Another, equally critical component of the BI equation is the database. Here, too, there are the usual suspects: Redshift, Impala, Vertica, Netezza and others. Some of these databases are fully featured, system-of-record worthy solutions, while others focus on a particular performance axis, streaming, for instance, and do it well.
Finally, there is the emergence, across BI and database players, more advanced analytics tools, driven by the explosion of interest in and development of machine learning, deep learning and artificial intelligence. This market has its stars, starting with the big boys — Google, Facebook, Amazon, Microsoft, IBM, Baidu, Tesla — as well as a host of highly credentialed startups, like Sentient, Ayasdi, Bonsai and H2O.ai.
A successful, fully functional BI system has each of these operating optimally. The problem is that none of these systems are operating optimally. The reason is the extraordinary growth in data.
These systems are laboring because they are all based on an antiquated, CPU-centric view of the world that is computationally incapable of querying, rendering or learning from data at the scale demanded by the petabyte economy.
There is a solution, however.
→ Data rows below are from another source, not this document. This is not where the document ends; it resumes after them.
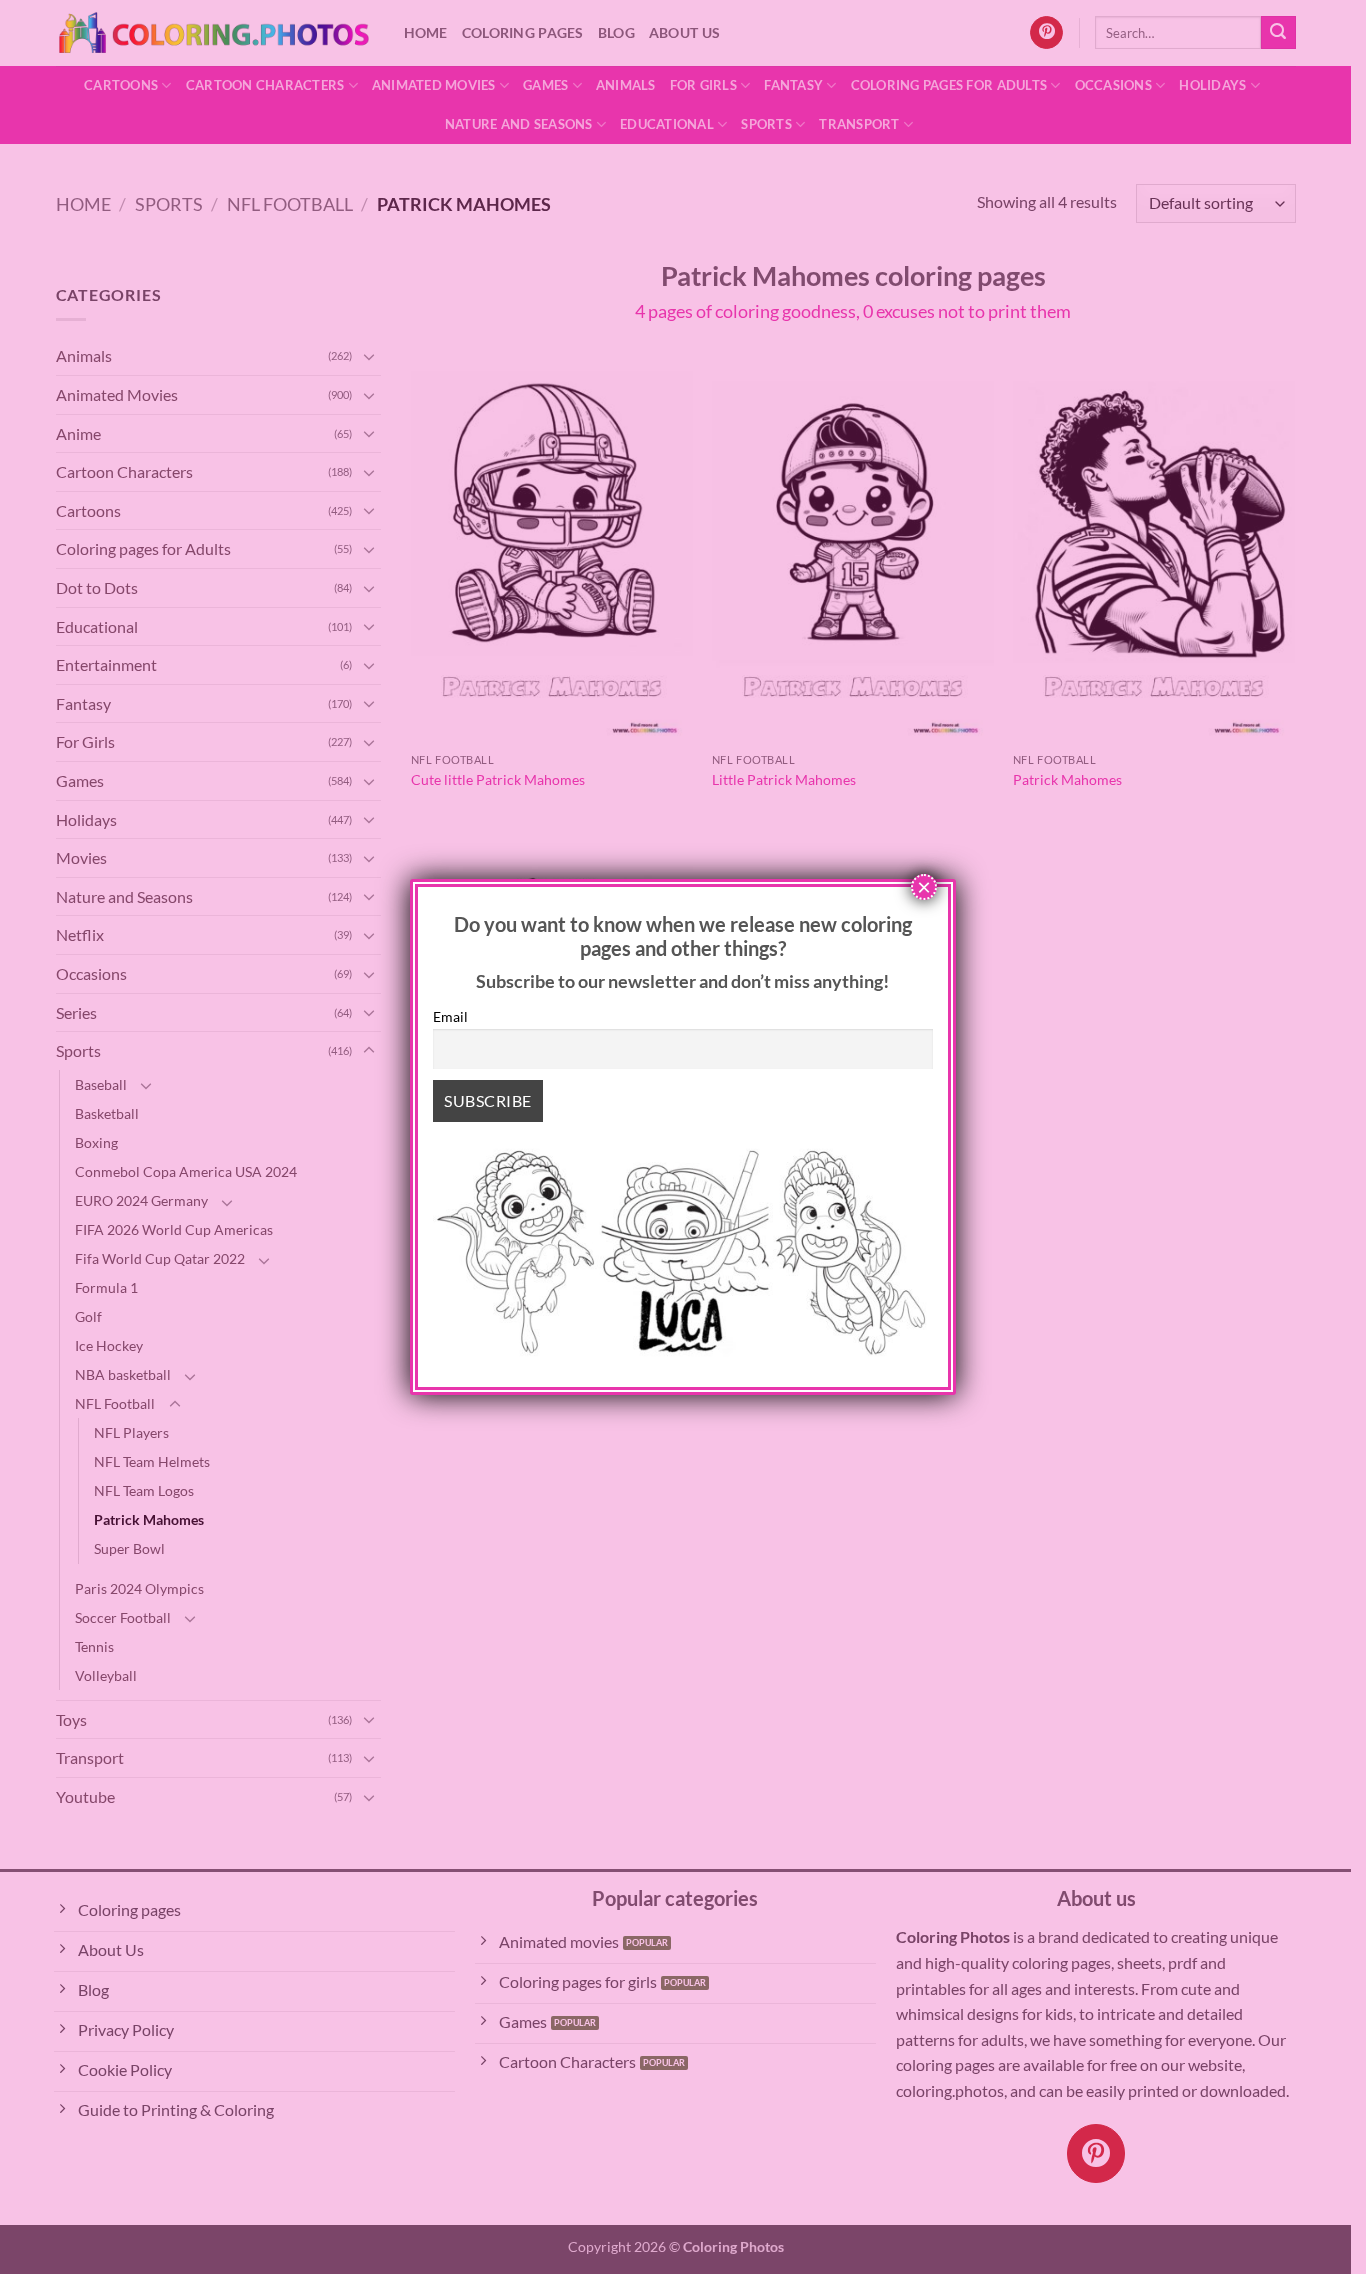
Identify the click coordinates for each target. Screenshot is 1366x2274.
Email (450, 1016)
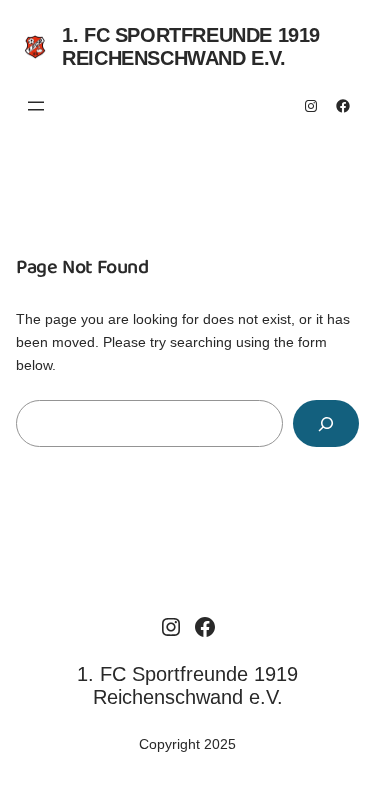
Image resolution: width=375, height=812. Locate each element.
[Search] (326, 423)
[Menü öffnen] (36, 106)
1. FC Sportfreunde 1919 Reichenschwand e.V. (191, 46)
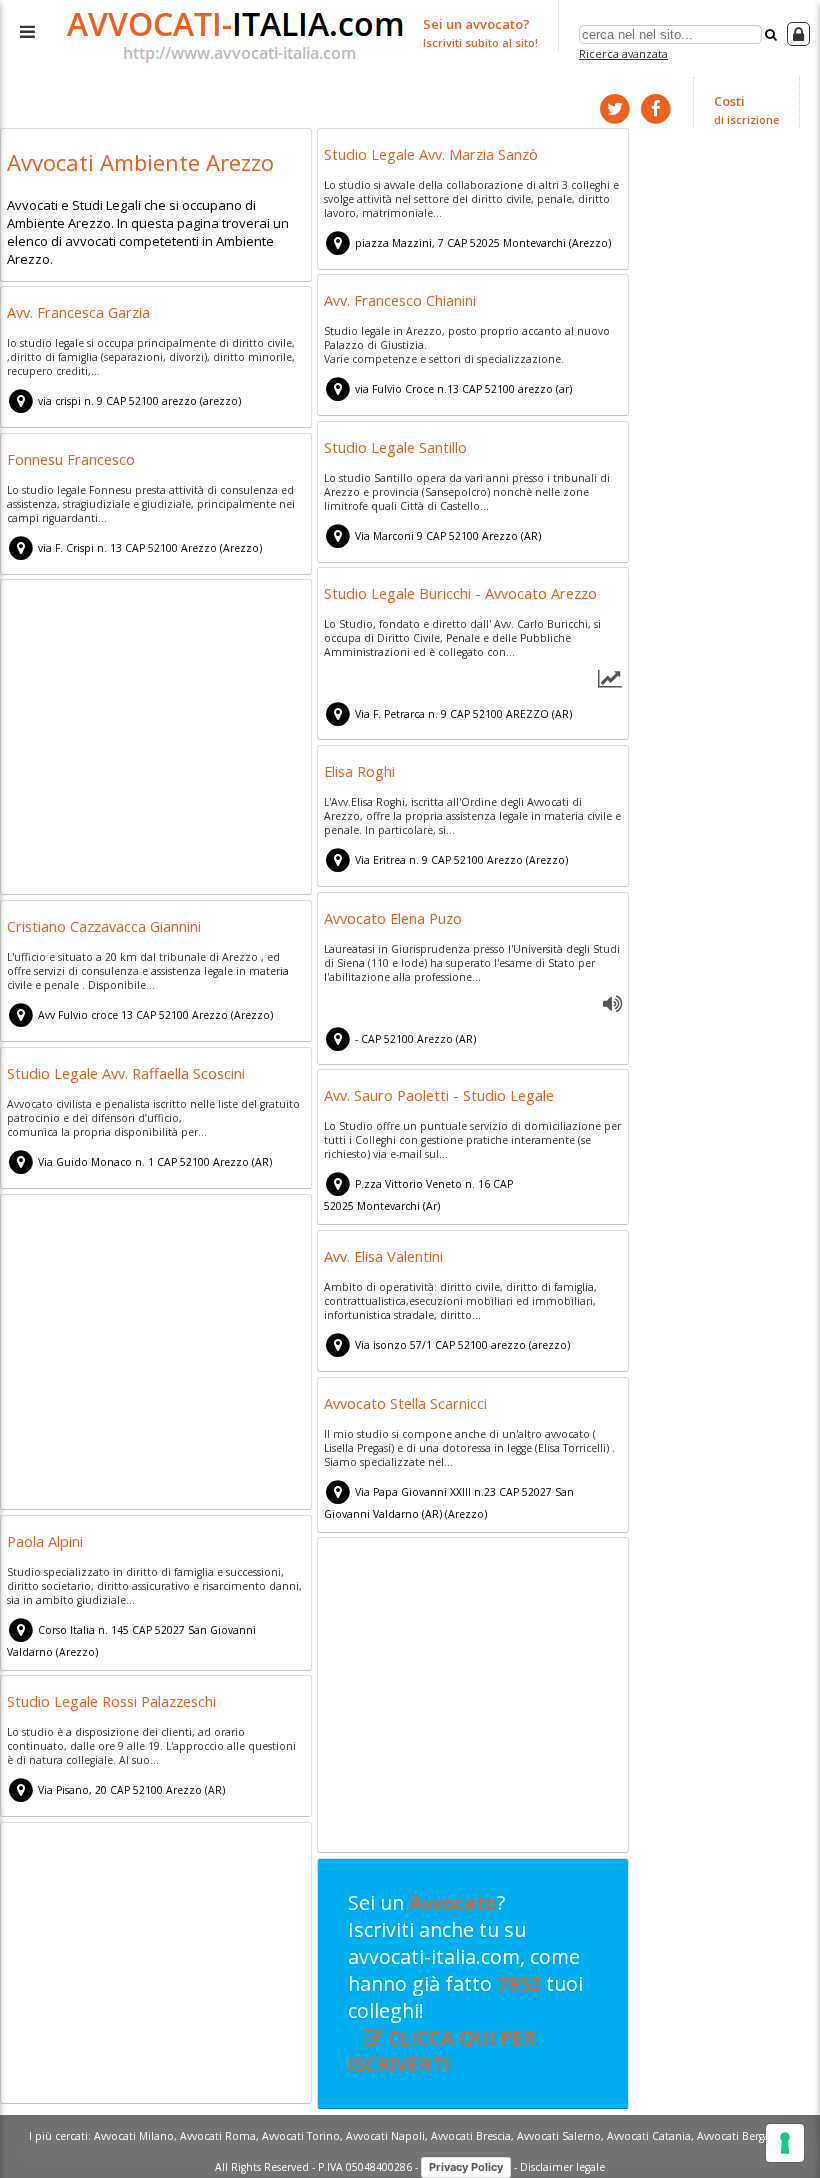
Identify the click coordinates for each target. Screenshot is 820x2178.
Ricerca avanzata (623, 53)
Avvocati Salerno (559, 2136)
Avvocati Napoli (385, 2136)
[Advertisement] (156, 740)
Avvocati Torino (301, 2136)
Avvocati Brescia (471, 2136)
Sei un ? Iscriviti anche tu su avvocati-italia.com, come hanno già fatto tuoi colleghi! (465, 1983)
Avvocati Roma (218, 2136)
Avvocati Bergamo (742, 2136)
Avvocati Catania (649, 2136)
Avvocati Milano (134, 2136)
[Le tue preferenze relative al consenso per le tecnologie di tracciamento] (785, 2143)
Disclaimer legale (562, 2166)
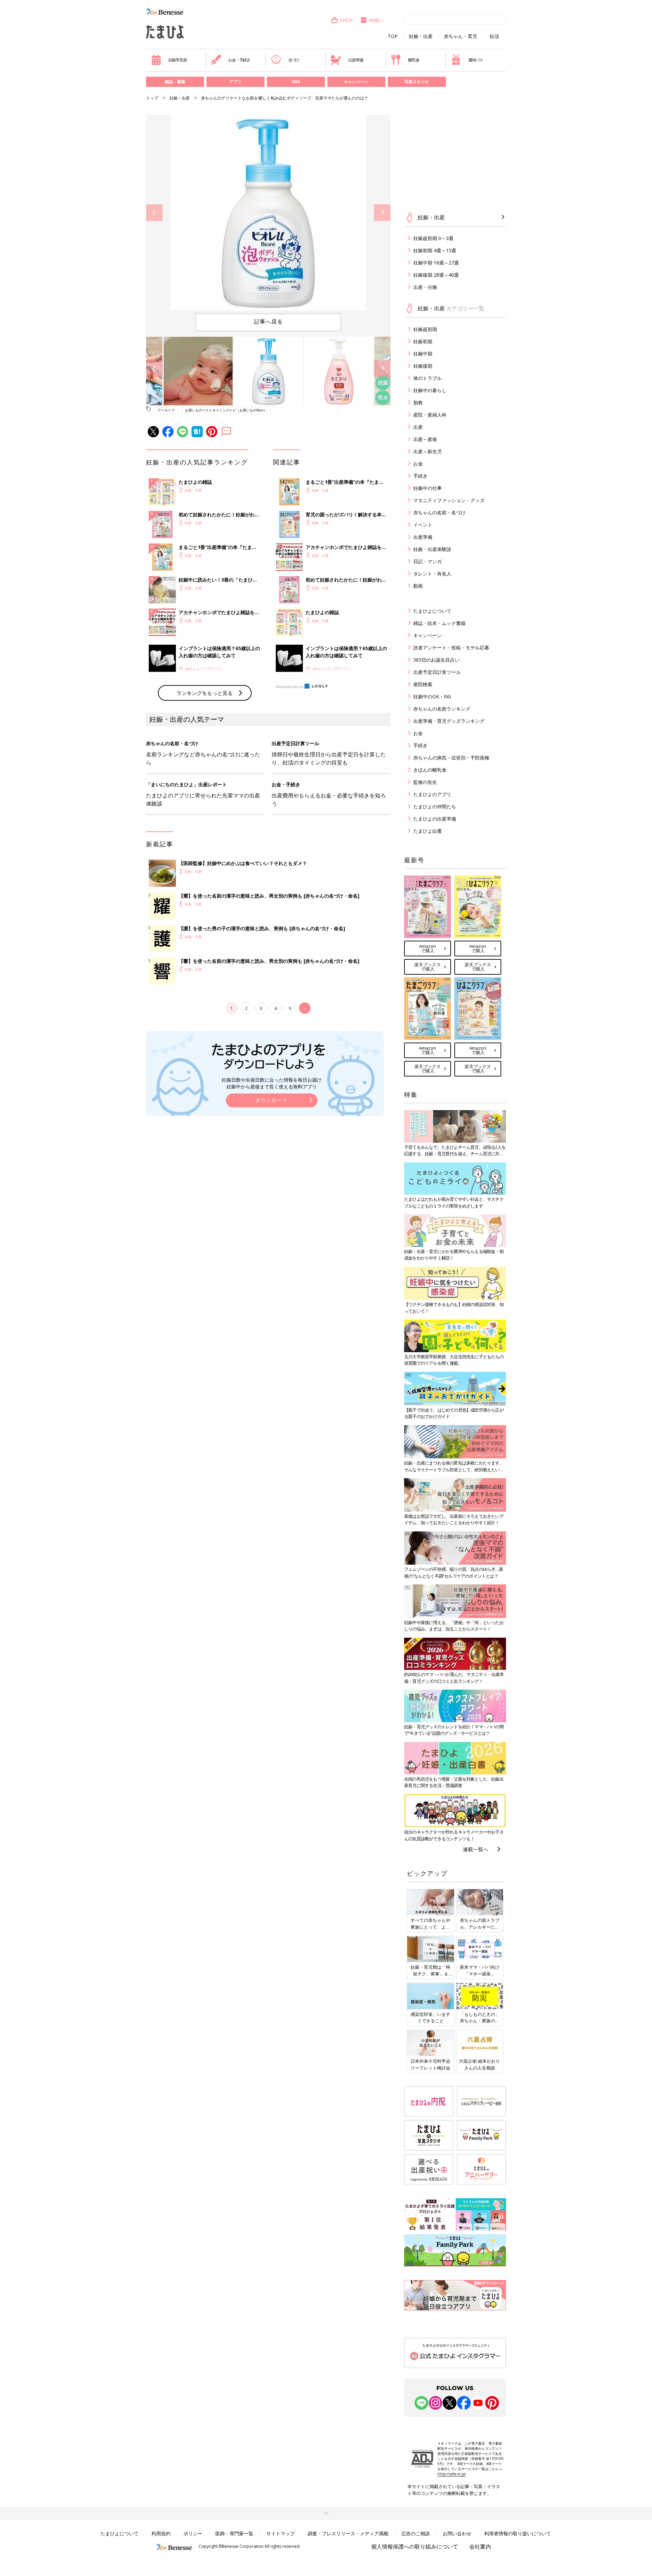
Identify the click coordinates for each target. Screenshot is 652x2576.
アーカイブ (166, 410)
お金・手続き (239, 60)
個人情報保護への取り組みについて (414, 2546)
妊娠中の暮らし (430, 390)
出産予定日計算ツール (437, 672)
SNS (296, 82)
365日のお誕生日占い (436, 660)
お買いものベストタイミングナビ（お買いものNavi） (226, 410)
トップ (152, 98)
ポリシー (192, 2533)
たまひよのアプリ (432, 794)
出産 (418, 427)
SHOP (346, 20)
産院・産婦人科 (430, 414)
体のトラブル (427, 378)
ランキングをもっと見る (205, 692)
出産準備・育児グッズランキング (449, 721)
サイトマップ (280, 2533)
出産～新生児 (427, 451)
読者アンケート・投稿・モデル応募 (451, 647)
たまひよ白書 (427, 831)
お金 (418, 463)
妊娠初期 (422, 341)
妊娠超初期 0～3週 (433, 238)
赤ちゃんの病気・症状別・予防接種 (451, 757)
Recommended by (290, 686)
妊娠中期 (422, 353)
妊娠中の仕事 (427, 488)
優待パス (475, 60)
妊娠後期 (422, 366)
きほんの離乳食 (430, 770)
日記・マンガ (427, 561)
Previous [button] (154, 212)
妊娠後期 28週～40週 (436, 275)
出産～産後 (425, 439)
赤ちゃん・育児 (460, 36)
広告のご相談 (415, 2533)
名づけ (293, 60)
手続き (420, 476)
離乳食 (413, 60)
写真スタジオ (416, 82)
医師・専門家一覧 (234, 2533)
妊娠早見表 (177, 60)
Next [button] (382, 212)
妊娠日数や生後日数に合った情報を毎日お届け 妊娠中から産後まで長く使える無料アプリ (272, 1083)
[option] (268, 212)
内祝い (376, 20)
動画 (418, 586)
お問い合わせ (457, 2533)
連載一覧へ (475, 1849)
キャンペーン (356, 82)
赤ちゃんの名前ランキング (441, 708)
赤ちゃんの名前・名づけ (439, 512)
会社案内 (480, 2546)
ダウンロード (271, 1100)
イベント (422, 524)
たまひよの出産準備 (434, 818)
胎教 (418, 402)
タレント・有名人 (432, 573)
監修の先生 (425, 782)
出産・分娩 (425, 287)
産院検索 (422, 684)
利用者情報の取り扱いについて (517, 2533)
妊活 (494, 36)
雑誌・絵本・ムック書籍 (439, 623)
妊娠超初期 (425, 329)
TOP (393, 36)
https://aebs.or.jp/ (451, 2473)
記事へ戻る (268, 321)
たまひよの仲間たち (434, 806)
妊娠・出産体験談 (432, 549)
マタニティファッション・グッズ (449, 500)
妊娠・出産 (421, 36)
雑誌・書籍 (175, 82)
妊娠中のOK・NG (432, 696)
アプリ (235, 82)
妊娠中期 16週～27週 (436, 262)
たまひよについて (432, 611)
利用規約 (160, 2533)
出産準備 (355, 60)
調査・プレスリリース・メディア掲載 (348, 2533)
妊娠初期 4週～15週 (434, 250)
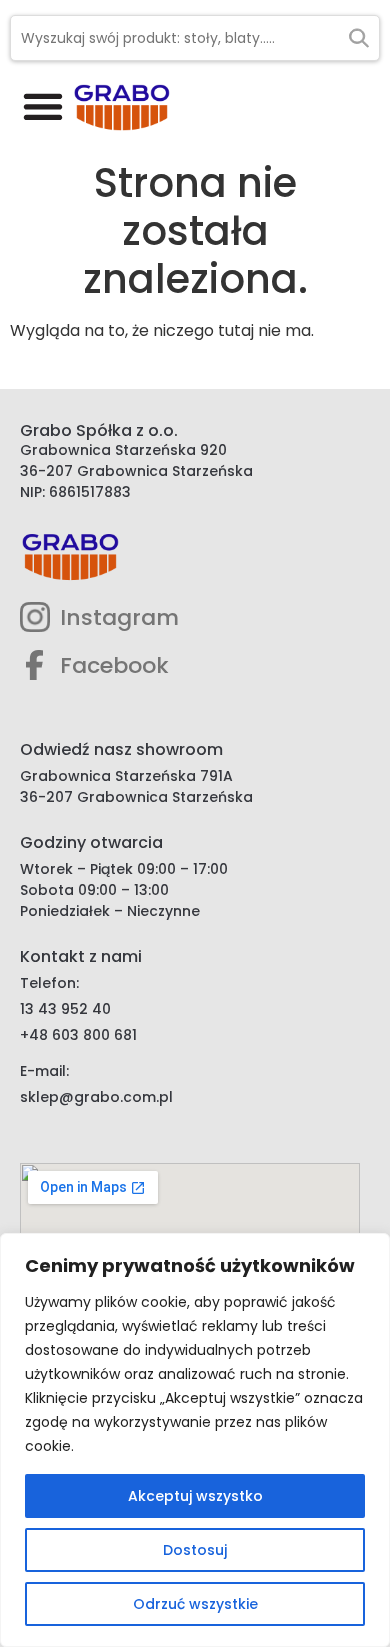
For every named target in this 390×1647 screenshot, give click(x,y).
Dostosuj (195, 1550)
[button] (42, 105)
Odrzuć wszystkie (195, 1604)
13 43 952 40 (65, 1009)
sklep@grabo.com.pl (96, 1097)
One that the deep learning folks have already adopted: GPUs.
With GPUs, you get order of magnitude performance enhancements. There’s a reason why so many supercomputers on the Top500 list use NVIDIA GPUs. It’s because GPUs are far more adept at the mathematical tasks than traditional CPUs.
But, it’s more than just deep learning. Databases and visualization also benefit significantly from GPUs. A system based on GPUs can deliver the speed and scale required to handle these massive working sets and deliver the functionality required.
What You Need to Know About GPUs and Integrated Analytics
First, GPUs offer exceptionally high memory bandwidth — we’re talking terabytes per second across multiple GPUs. This is important since database queries are typically memory bandwidth or I/O bound. Because of the memory footprint, GPUs can scan more data in less time, resulting in faster results.
To put this in context, noted database authority Mark Litwintschik found that a single GPU server is 74x faster than a larger cluster of Redshift over 1.1 billion rows. Not 74% faster, 74 times faster. Against Postgres, that figure was 3,500x faster — milliseconds vs. tens of minutes.
That’s significant because working sets have grown commensurately with data. A few million row dataset used to be big, now it is tiny. The new normal starts at several hundred million and runs to the billions.
Second, GPUs are not simply about straight-line speed. Other systems can be optimized for specific tasks and queries. GPUs are also extraordinary at graphics. In fact, the native rendering pipeline of GPUs makes them the ideal engine for data visualization.
This manifests itself not only in better looking dashboards, but also in more responsive, faster dashboards. The reason is that if you can do the query on the same chip as the render, then you don’t have to move your data around. This might not be a problem when dealing with only a few million rows, but it’s a big problem when you cross a billion, let alone several billion.
Finally, GPUs deliver supercomputing-class computational throughput. GPUs dominate the machine learning and deep learning ranks because they excel at matrix multiplication. Again, the ability to co-locate the querying and machine learning on the same chip lets you enjoy exceptional efficiency in feeding the machine learning algorithm with the data needed for training and inference.
How to Put GPUs into Play in Your Organization
True performance will come from an integrated system, one that combines GPU hardware with a GPU-tuned database, a GPU-tuned frontend/visualization layer and a GPU-tuned machine learning layer.
Upgrading just one component, however, creates the weakest link problem. A GPU database feeding a CPU visualization frontend will be faster, but it won’t be as fast as a GPU database feeding a GPU visualization frontend.
Any potential combination creates the same challenge, introduces the same weak CPU link.
The optimal system benefits from GPU hardware and GPU-tuned software at every turn.
Speed, visualization, advanced analytics — they’re all GPU-oriented. To use hardware or software that is designed for legacy compute platforms is to choose to wait, to downsample, to overpay on scaleout — even in the elastic world in which we live.
Integrated systems exist. And they have a headstart on incorporating other key tasks or subtasks that benefit disproportionately from GPUs. The integrated GPU stack has major implications for BI, IT, data science and other areas of the enterprise. This is precisely why MapD thinks this is the Age of the GPU, and why we’re so pleased to be part of the revolution.